Only eight jurisdictions around the world fulfil all the elements required for effective exchange of information, G20 leaders were told at their summit in Cannes today.

Another 15 jurisdictions, including Belgium, Canada, Cayman Islands and the US, will need to improve one or two elements; 10, such as Hong Kong, China, Jersey and Singapore, will have to improve three or four elements and three jurisdictions - Andorra, Aruba and Malaysia will have to improve five elements.

The Global Forum on Tax Transparency and Exchange of Information, which is under the auspices of the OECD, produced the results in a study entitled Tax Transparency 2011; report on progress. The forum promotes the effective implementation of the internationally agreed standard on transparency and exchange of information.

A global forum to discuss exchange of information standards was first set up in 2001 by OECD member countries and other participating members. It was relaunched after the G20 summit in London in April 2009 as the Global Forum on Tax Transparency and Exchange of Information and now includes 105 member jurisdictions and the EU, together with nine observers, such as the UN, the World Bank and regional development banks.

The body operates through a two-part peer review process. Phase 1 looks at the legal and regulatory framework of the member jurisdictions; phase 2 assesses the implementation of the standard. Determinations are made according to the availability of any relevant information in tax matters, such as ownership, accounting or bank information, the appropriate power for the administration to access the information and the administration’s capacity to deliver this information to any partner which requests it, either through double tax treaties or tax information exchange agreements.

The forum has produced reports on 59 jurisdictions since the peer review process began in 2010. The results are available here.

“The Global Forum is producing real change as many of these jurisdictions have already reported on action taken following their assessment,” wrote Mike Rawstron, an Australian official who chairs the Global Forum, in the report to the G20 leaders. “Where changes in legislation are significant, a supplementary report is launched to reflect the progress made.
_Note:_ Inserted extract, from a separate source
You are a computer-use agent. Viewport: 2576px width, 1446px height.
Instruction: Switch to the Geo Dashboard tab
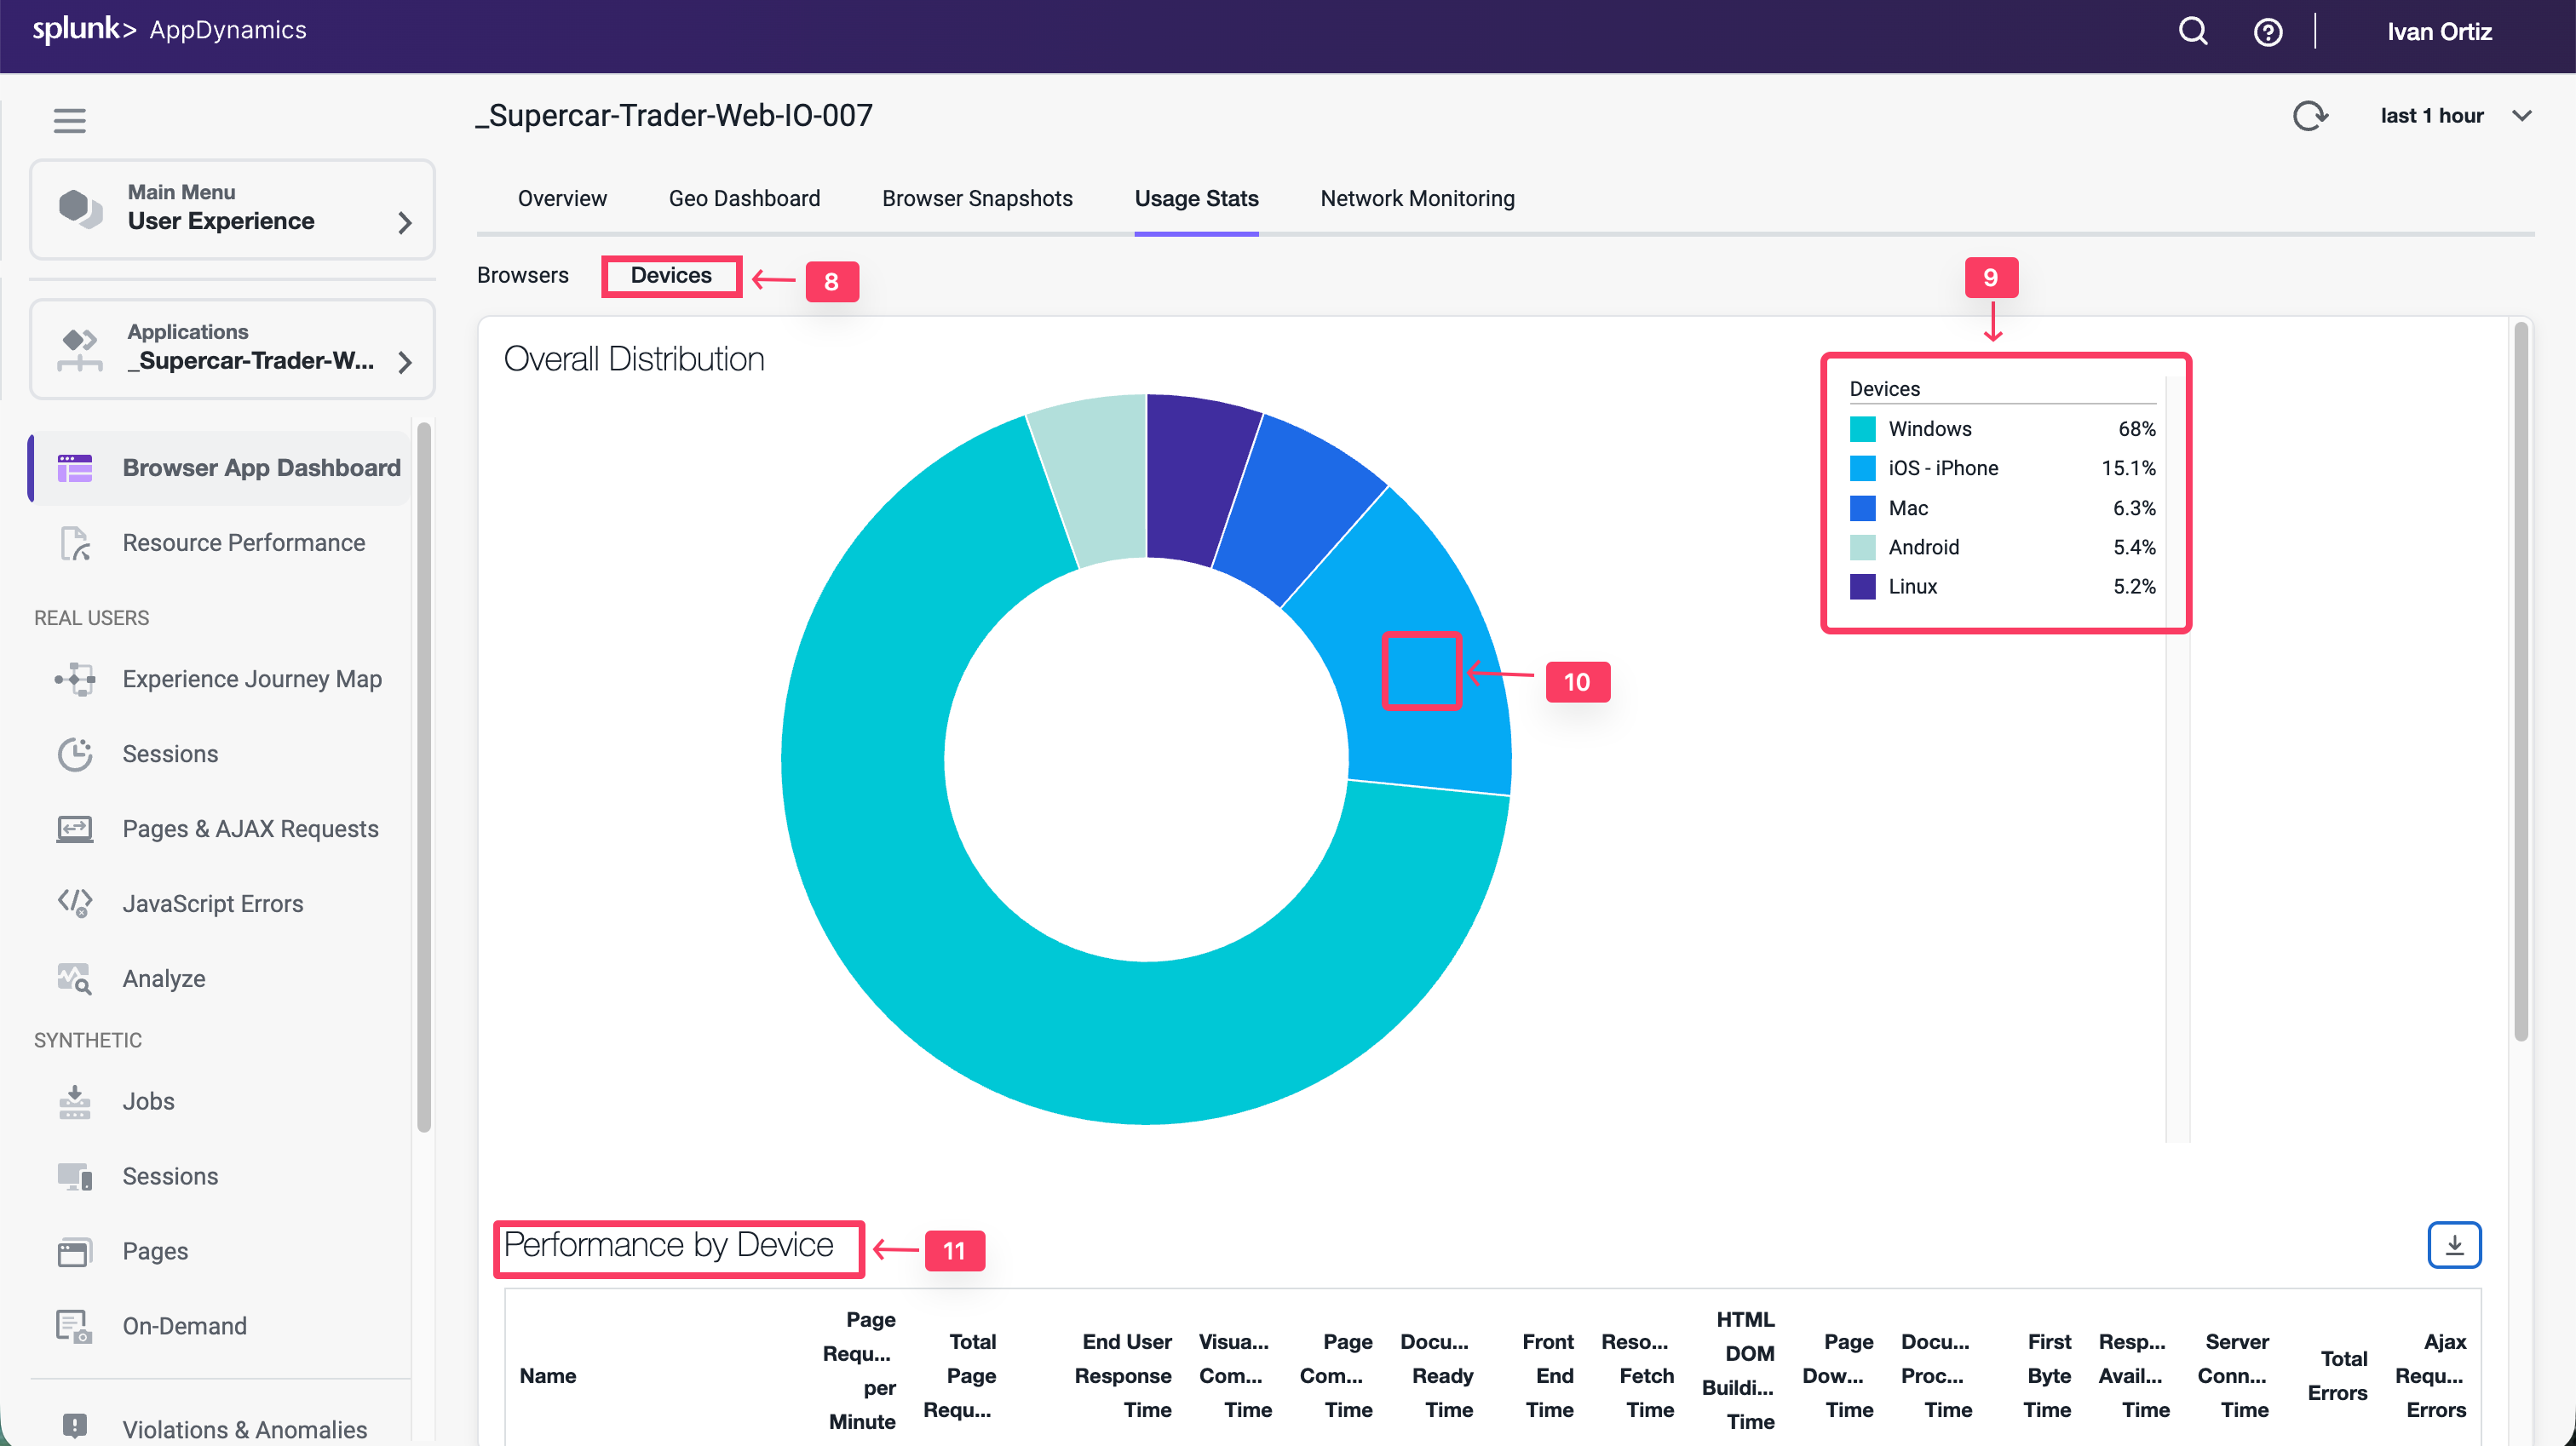(x=743, y=198)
This clearly shows that the peer review process is having an impact and is successful in enhancing Global Forum member compliance with the internationally agreed standard.”
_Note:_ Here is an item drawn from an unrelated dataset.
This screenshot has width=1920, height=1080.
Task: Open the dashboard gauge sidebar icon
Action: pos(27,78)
Out of the 44 jurisdictions which had concluded fewer than 12 agreements to the standard, the minimum required, as of April 2 2009, only five (Guatemala, Montserrat, Nauru, Niue, and Uruguay), have not reached this threshold, in some cases mainly because they do not have the resources.

The G20 report found that progress on the availability of bank information has also been confirmed by the peer reviews as this element is in place in 98% of the jurisdictions reviewed, giving rise to only a limited number (four) of recommendations; progress is still required in the availability of ownership and accounting information as the respective elements are in place in only 19 (ownership information) and 29 (accounting information) jurisdictions; and access powers granted to competent authorities are sufficient in most cases with the element found not to be in place in only 11 out of 59 cases.

The eight jurisdictions found to have all the elements in place for effective exchange of information, “with no significant improvements needed in any of them”, were Australia, France, India, Ireland, Isle of Man, Italy, Japan and Norway.